GERMANY: Germany's leading Third Reich historian and Hitler biographer Joachim Fest has died aged 79, days before the publication of his memoirs telling how his family managed to avoid becoming entangled in the Nazi regime.
The volume, entitled Not Me, is a perfectly-timed reply to Günter Grass's own autobiography, Peeling the Onion, which contains the controversial admission that Grass was a teenage member of the Waffen SS.
The two authors were born just two months apart in 1926 yet became polar opposites: a left-wing author and moralist and a right-wing historian. Grass admits he was an enthusiastic young Nazi while Fest came from a strict, anti-Nazi home.
Together their memoirs, published a month apart, mark the final chapter of the so-called flakhelfer generation: men old enough to have been dragged into the end of the second World War, but young enough not to be personally responsible.
Fest writes of a crucial moment in his childhood when he overheard his mother trying to convince his father, unemployed because of his anti-Nazi views, to join the party to be able to work again. Even if it is a lie, she told him, lies are the only weapon of small people. "We are not small people in a matter like this," Fest remembers his father replying. "Even if all others go along, ego non. Not me."
Fest began his career in radio but joined the Frankfurter Allgemeine (FAZ) newspaper as culture editor in 1973, a position he retained for 20 years.

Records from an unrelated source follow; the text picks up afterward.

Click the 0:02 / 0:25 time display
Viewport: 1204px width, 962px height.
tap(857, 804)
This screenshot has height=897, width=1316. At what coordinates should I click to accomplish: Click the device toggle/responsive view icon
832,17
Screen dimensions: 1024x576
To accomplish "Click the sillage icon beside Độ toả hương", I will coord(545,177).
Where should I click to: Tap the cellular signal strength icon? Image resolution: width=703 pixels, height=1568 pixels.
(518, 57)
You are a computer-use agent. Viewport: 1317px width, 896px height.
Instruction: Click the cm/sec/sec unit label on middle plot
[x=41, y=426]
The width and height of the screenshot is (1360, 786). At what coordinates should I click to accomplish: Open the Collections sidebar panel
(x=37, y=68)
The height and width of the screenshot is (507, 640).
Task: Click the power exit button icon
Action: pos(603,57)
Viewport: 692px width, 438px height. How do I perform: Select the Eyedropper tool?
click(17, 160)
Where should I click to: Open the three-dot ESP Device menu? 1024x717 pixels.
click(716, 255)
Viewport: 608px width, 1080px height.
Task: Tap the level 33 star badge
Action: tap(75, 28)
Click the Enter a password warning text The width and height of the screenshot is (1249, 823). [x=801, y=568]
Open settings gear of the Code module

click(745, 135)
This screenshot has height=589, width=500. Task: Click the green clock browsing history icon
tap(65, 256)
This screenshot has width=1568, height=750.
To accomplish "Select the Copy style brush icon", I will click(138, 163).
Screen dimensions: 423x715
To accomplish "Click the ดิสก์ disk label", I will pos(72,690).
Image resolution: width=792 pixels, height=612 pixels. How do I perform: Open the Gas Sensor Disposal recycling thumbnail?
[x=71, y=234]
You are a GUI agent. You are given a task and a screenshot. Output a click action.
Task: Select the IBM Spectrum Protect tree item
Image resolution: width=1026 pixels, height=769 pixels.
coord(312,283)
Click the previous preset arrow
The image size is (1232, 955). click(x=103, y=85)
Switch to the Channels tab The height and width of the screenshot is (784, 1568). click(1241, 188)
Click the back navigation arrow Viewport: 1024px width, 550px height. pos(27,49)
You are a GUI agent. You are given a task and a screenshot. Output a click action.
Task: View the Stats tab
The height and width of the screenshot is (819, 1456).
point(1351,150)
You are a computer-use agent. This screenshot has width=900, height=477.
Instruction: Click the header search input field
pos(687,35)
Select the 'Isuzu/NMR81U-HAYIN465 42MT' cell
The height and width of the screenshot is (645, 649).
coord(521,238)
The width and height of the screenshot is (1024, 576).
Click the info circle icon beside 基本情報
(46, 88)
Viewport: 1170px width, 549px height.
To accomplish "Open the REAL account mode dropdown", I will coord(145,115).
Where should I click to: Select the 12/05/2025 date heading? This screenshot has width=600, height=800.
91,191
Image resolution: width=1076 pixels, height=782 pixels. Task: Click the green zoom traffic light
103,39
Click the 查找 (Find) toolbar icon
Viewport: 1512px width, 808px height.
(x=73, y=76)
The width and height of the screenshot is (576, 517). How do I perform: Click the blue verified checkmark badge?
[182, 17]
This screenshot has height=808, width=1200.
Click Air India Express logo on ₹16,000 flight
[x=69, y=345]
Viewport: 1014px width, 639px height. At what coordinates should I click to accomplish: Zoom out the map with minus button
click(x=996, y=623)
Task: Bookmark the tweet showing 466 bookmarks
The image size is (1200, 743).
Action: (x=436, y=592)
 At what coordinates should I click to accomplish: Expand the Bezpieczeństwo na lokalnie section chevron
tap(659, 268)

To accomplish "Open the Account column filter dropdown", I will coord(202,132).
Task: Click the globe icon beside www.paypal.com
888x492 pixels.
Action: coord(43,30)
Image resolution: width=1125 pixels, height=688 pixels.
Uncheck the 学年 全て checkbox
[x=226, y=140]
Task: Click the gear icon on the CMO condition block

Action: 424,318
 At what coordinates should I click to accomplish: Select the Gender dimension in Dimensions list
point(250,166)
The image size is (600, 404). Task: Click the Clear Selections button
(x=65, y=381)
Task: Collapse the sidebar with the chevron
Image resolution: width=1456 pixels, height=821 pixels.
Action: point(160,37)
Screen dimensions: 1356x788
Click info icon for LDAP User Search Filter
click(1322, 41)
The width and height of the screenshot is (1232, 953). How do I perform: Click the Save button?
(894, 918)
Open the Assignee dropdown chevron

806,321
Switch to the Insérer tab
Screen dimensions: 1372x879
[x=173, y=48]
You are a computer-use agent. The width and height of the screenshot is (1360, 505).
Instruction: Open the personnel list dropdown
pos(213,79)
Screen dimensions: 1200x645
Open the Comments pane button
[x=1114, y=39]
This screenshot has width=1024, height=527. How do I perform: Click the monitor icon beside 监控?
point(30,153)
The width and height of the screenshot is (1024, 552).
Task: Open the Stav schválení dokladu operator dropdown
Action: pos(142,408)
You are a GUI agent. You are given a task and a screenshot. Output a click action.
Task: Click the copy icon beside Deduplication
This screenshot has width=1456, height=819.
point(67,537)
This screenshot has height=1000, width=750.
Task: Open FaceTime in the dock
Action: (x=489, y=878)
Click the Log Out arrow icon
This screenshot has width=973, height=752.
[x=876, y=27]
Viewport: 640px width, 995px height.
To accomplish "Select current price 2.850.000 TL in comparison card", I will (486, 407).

During his tenure at the newspaper he published an essay by a right-wing historian suggesting that Germans turned to Nazi fascism - resulting in the Holocaust - as a reaction to the threat posed by Bolshevism.
The essay triggered the famous "Historikerstreit" historian dispute and left-wing intellectuals such as Jürgen Habermas accused Fest of siding with historical revisionists anxious to whitewash Germany's crimes.
Fest's 1973 Hitler biography, still the standard German-language work, marked a turning point in how Germans viewed the dictator. But, similar to discredited author David Irving, Fest was criticised for empathising with Hitler and using psychological analysis to justify the dictator's crimes.
Similar accusations dogged the autobiography which he co-authored with Albert Speer and the book on which the 2004 Hitler film Downfall was based.
His successor at the FAZ, Frank Schirrmacher, defended Fest's approach as a historian yesterday, saying: "He delivered masterful, ground-breaking psychograms of the perpetrators of National Socialism who, before that, were always portrayed as demons."